We reviewed all of the times we’ve been wished a “bonne continuation,” one of those phrases that sounds really funny to American ears.  There was the successful renewal of our identity cards, the farewell to our first landlord, at least one or two other times I’ve forgotten, and now this, the assurance that all is well with little sister’s heart.  It’s as if to say, yes we will never see each other again, but in this case, that’s a good thing.

So that’s that.  On y va.


completed in 2009, planned for 2010.

January 4, 2010 – 7:44 am

Made, or rather, remembered to photograph in 2009.

I promised myself not to go there until 2010 arrived.

We returned home Saturday night from the southwest and spent Sunday taking apart the Christmas tree, unpacking and remembering how to live in a very “cozy” place along with Pere Noel’s space-sucking additions.  And then it was time.  I made C take down box after unpacked box from atop the closet–clothes I might not wear again in our time in France, clothes T will never wear again–and then I found what I was looking for, the suitcase stuffed with T’s baby debris taken from the storage unit this summer.  I dumped everything out and refilled the suitcase with the latest pile of outgrown preschool-wear.

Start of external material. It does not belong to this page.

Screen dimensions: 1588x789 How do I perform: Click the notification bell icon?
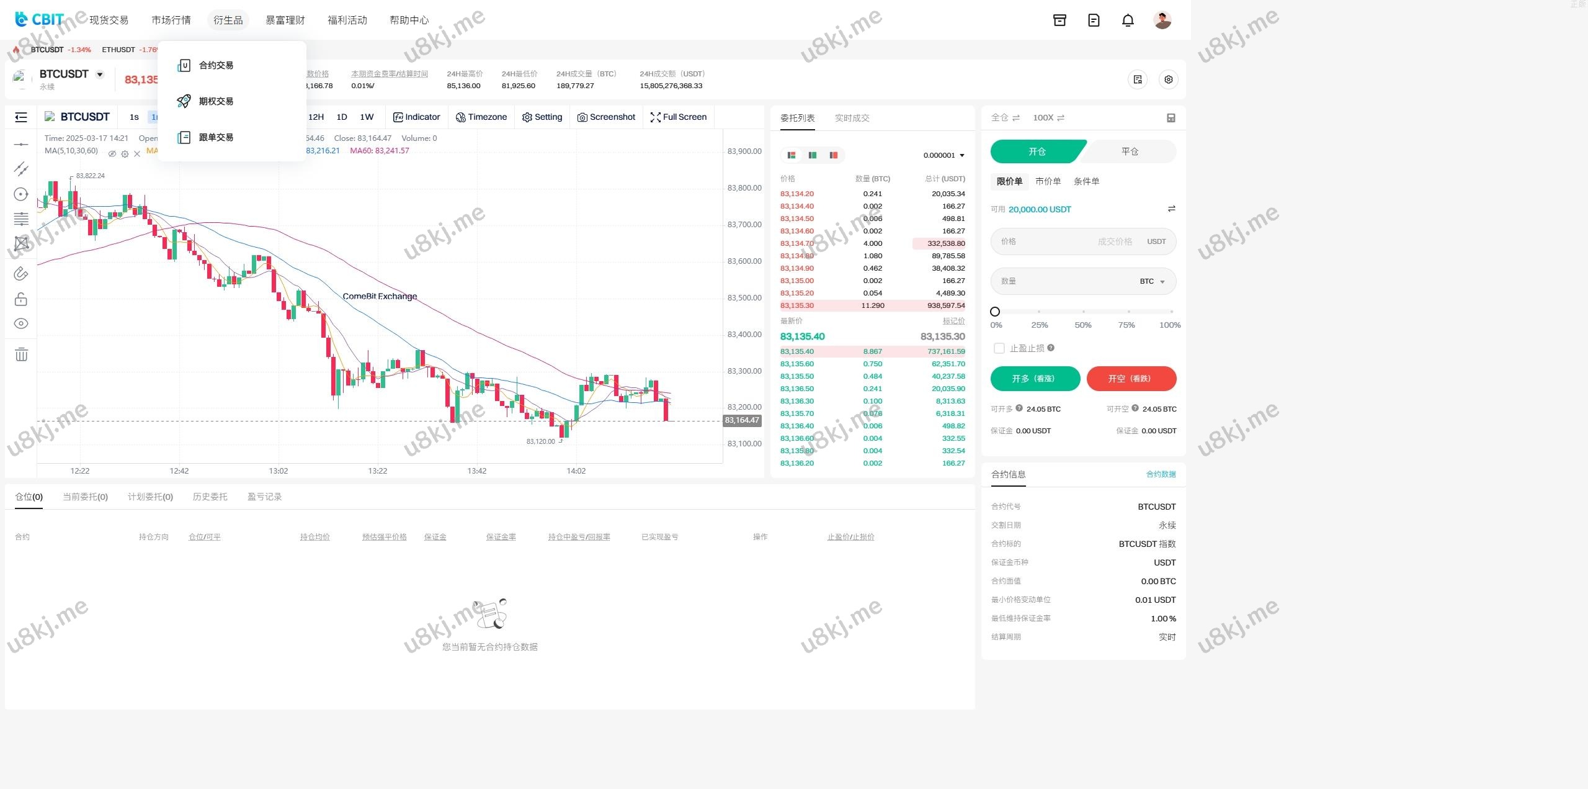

T and I sorted through the pile, talked about how small she used to be, tried the little socks on her stuffed animal friends, and then the sadness hit.  There’s no telling what this next little girl’s preferences will be, but unless/until she insists that orange will not work for her as it did her big sister, she requires nothing.  Hence the sadness.  What to knit?  What to sew?  It’s all there already: piles of blankets, slings, little sweaters and full body knitted suits, home printed onesies, bibs, a load of little hats.  I’ve decided that there’s no way I’m going down the sew-your-own diaper road.  So, what is left?

I might add that the big January sales start on Wednesday.  I foresee a few purchases, but what to make?  What to make? Perhaps shirts like these?


resultats (in)definitifs

December 15, 2009 – 1:16 pm

Sometimes, even with the newest state of the art doppler probe, results are anything but certain, not unlike the very provisional looking mimeographed reports I’ve been reading lately.  Yesterday we went for an ultrasound, debating until the last minute whether we would find out the creature’s gender.  As the doctor scanned from head to toe, she paused and lingered over the heart and then returned to it again later.  In the French way, she gave us the most minimal of information, only that there might be a little hole where there shouldn’t be and that we should have another opinion.  It might be fine, it’s just that she couldn’t see.  It could all be an instrumentation error.  She was all “it’s no big deal” and then “make sure you follow up with this.”  Initially I chose to focus on the it’s no big deal.  She pronounced us done, but by then I really wanted to know something definite, like the sex.  She couldn’t see, but had another look.  Nope.  Creature was seated on both feet with a hand covering the news.

We both worked from home in the afternoon and spent too much time with dr. google.  I faxed the results to my midwife and waited for her call.  She also emphasized the no big deal, but at the same time, she made us an appointment for tonight.  No big deal, unless it is.

We just got home from the second doctor.  He didn’t see any problem but recommended we see a heart specialist.  When he said this in French, I understood, but had one of those “I know what he said, but it makes no sense” moments, the kind I have everyday here.  Then he switched to perfect English and said it again.  It still didn’t make much sense, but we’ll see the specialist to be sure.  I look forward to having those resultats definitifs in hand.

As long as we were there (and T was with us), I asked if he could answer another question for us.

He could.

As T calculated, when the baby comes out, we’ll be 4 girls (including the feline) and one boy.